There is a lot of talk around the "convergence" of structured and unstructured information, but what exactly does this mean? There are various ways that structured and unstructured information could be combined, each providing different value. I will try to identify the different approaches in this posting.
While there have been earlier approaches to combining structured and unstructured information, search has been one of the biggest drivers. Interestingly enough, this is the one driver that is coming from the unstructured side. With the increasing usage of search as a paradigm for users starting their journey to try and access information, the need has begun surfacing to use the simple search box for getting to everything. And while this has been popularized by the Google's and Yahoo's of the world to get to the unstructured information out on the web, companies are now starting to enable searching across their enterprise systems to enable a single query to pull back structured information from application databases and unstructured information from their intranets, portal, file servers and content management systems.
However, the simplest and most traditional way has been to use applications as a common interface for accessing both structured and unstructured information. Many applications just need the ability to display structured and unstructured information side by side. For example, customer data from a CRM and/or order processing system, along with customer documents (contracts, invoices, correspondence, etc.) from content management systems and collaborative applications. Many companies accomplish this through "on-the-glass" integration that involves custom coding to repository specific APIs directly within the application. A newer, and more effective approach is to leverage information integration and content integration middleware products that can provide a common interface for accessing the different underlying systems where the data and content are stored. Most offerings still require you to use different APIs for structured vs. unstructured systems, but IBM WebSphere Information Integrator now provides a hook into the IBM content integration product (WebSphere Information Integrator Content Edition) so that you can at least query and retrieve both structured and unstructured information through a single interface.
You can take this one step further and create direct associations between related structured and unstructured information. This basically means embedding linkages between data and documents at the data storage level, as opposed to at the application level. The most common approach to doing this is to create links in the business object record (i.e. the customer record, the product record, the order record, etc.) pointing back to any related documents, which are often stored in other systems.

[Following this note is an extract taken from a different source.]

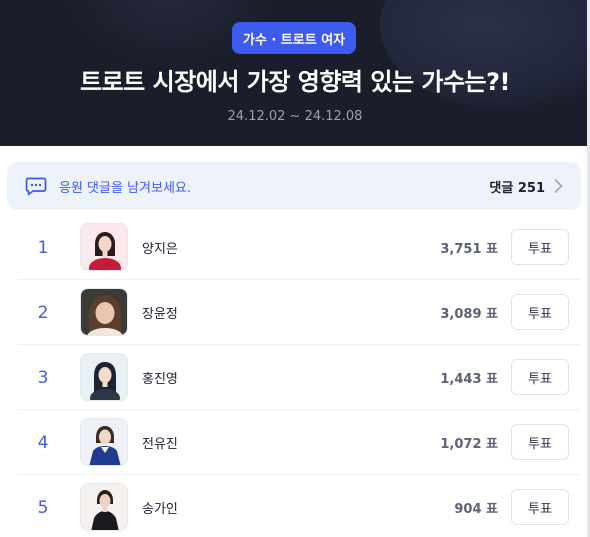  What do you see at coordinates (43, 378) in the screenshot?
I see `rank-number: 3` at bounding box center [43, 378].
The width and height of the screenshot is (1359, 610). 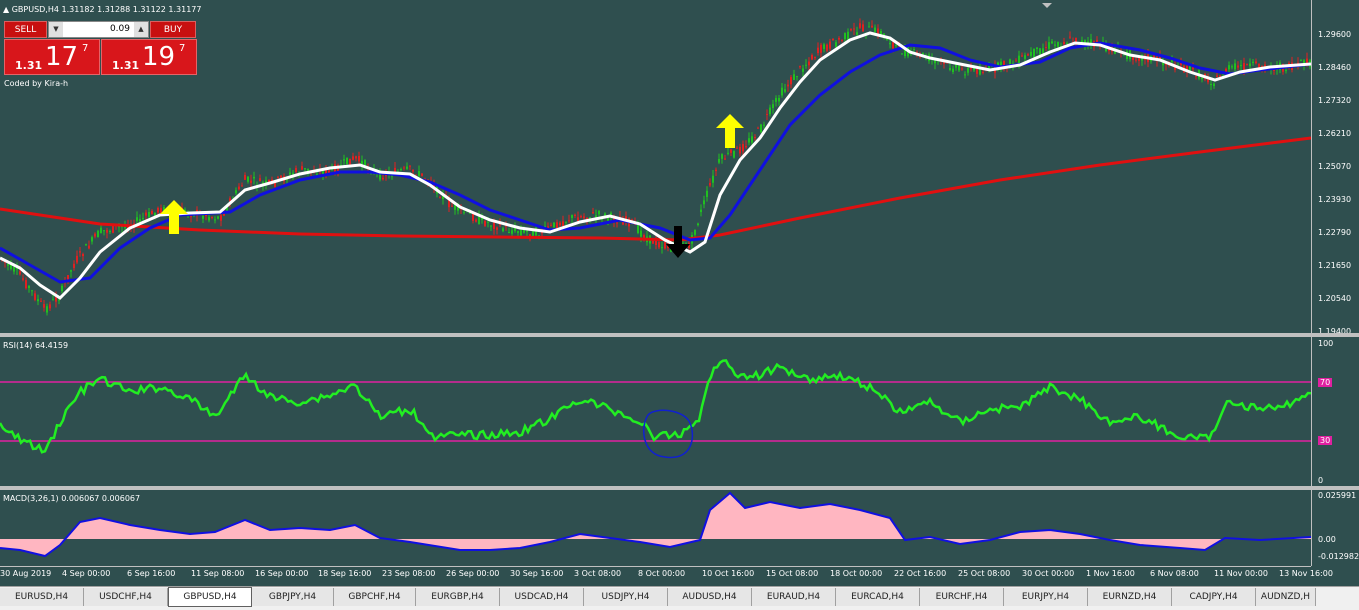 What do you see at coordinates (626, 597) in the screenshot?
I see `chart-tab: USDJPY,H4` at bounding box center [626, 597].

Another, more progressive and recent approach is to turn your data warehouse into an "information" warehouse by incorporating unstructured information. This doesn't necessarily mean copying all of your documents into the warehouse - that would be fairly costly and could put a drain on your system resources given the typical size of unstructured content. However, as you create that single view of the customer, or of a product, or anything else, you can create links to all of the documents and other types of unstructured information that may be relevant. Those links could point to multiple external systems and be replicated across different objects in your warehouse, but they can provide a common way to get to all information, structured and unstructured, through a single interface.
So, these three approaches have all focused on accessing related structured and unstructured information, but there is another aspect of this convergence that is equally important. And that is creating or applying "structure" to the unstructured. People want to query unstructured information with the ease and effectiveness of querying structured information. They want to report on the knowledge buried in unstructured information the way they report on standard data in a warehouse. And they want to analyze and generate insights from unstructured information the way they can through applying statistical algorithms and predictive analysis on historical and real-time structured data.
Thus, the final approaches involve multiple techniques to create a structured representation of unstructured information that enables all of these capabilities.
The simplest method is to create more structured content in the first place. This involves better tagging of websites and content, and possibly using XML instead of pure text or other document formats. Of course, this places quite a burden on the content creator, and will only get you so far. The next generation of Word will add some better capabilities here, but won't get you to the point of being able to extract any deep knowledge of the underlying content.
Another recent phenomenon, and an approach that may become viable for widely accessible content is social bookmarking, or tagging. Pioneered by del.icio.us, this entails users "tagging" content they review with additional metadata that can then be used by others to find that content and understand what it is about. This may sound a little convoluted, but it is becoming a fairly popular practice and has real benefits. After all, wouldn't you trust the opinion of a real person that has looked at the content more than some automated crawler and indexer? And yes, people are actually doing this! Just check out the success of del.icio.us (purchase by Yahoo for a handsome sum) and wikipedia (the largest resource of information gathered solely through public collaboration and contribution).
The final approach, and the most effective if done correctly, is to apply text analytics to extract concepts, entities, facts and other types of knowledge from unstructured content to create a more structured representation of the content. This is something I've blogged on before and is a major focus of the UIMA framework. Since the knowledge is extracted into a structured format, it can be sent to a database, a search index, or a business process, where it can be more easily queried, included in reports, and analyzed. And isn't that what we want to be able to do with all information? Find it, report on it, and understand it.
In a future blog, I will talk about actual use cases where some of the above capabilities can be of extreme value.